In 2002, Ed Petrie was a researcher for the BBC programme, They Think It's All Over and, in 2005, was a comedy sketch writer for BBC Radio 1's The Milk Run.

He was a finalist in both, So You Think You're Funny? and York's comedy festival, National Talent Hunt in 2003. The following year, Ed was a semi-finalist in the BBC's New Comedy Awards.

Acting work has included appearances in the Channel 4 comedy programmes Green Wing and Smack the Pony.

In 2012 he performed as one of the warm up acts on Greg Davies's Back of My Mum's Head tour.

Before joining CBBC's presentation department in September 2007, Petrie hosted the game show Wonderful World of Weird.

He later became the chief continuity presenter for the CBBC Channel, presenting afternoon links for the CBBC Channel alongside Oucho T. Cactus. The duo later presented Ed and Oucho's Excellent Inventions and a weekend morning show entitled Transmission Impossible with Ed & Oucho.

In 2008, he was nominated for a BAFTA in the Best Children's Presenter category, and collected the BAFTA for Best Children's Channel when it was won by CBBC.
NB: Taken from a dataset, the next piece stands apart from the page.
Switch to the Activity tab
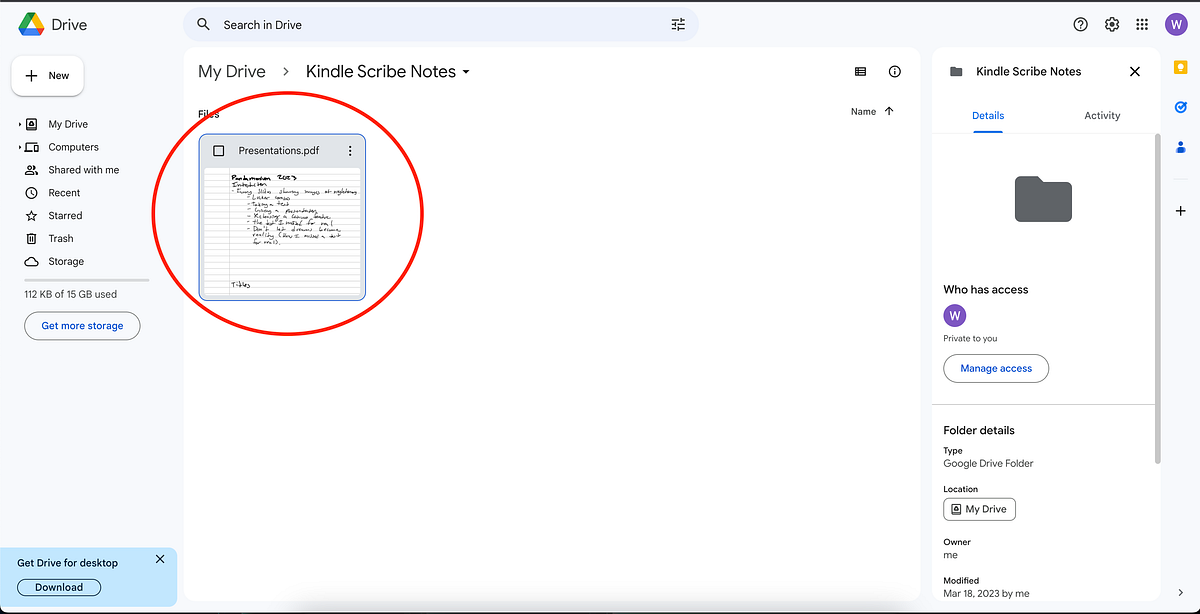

Ed and Oucho's Excellent Inventions Series 2 aired on the CBBC channel on BBC 2 on 2 January 2010.

Ed presented weekend links on the CBBC Channel with new CBBC presenter Chris Johnson as of January 2010 whilst Oucho (Warrick Brownlow-Pike) was replaced by Dodge T Dog (Warrick Brownlow-Pike).

Ed left CBBC presentation in June 2010, to present All Over the Place, a show on CBBC with Holly Walsh which started airing in February 2011. As part of promotion for the series, Petrie returned to CBBC Continuity for one day. A second series of All Over the Place aired between January and March 2012.
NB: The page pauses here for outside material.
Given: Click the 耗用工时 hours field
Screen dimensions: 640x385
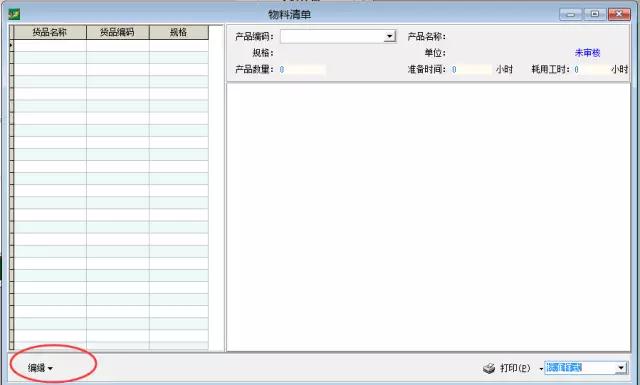Looking at the screenshot, I should pyautogui.click(x=591, y=69).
In summer 2012 he presented a new CBBC series with Naomi Wilkinson, Marrying Mum and Dad, where children plan their parents' weddings.

In November 2012 he starred in 12 Again with Dionne Bromfield, Adam Lambert and John Humphrys.

Personal life
Petrie has said through Twitter that his girlfriend is French, and that she also appeared in a Comic Relief special starring Kate Moss. They have two children.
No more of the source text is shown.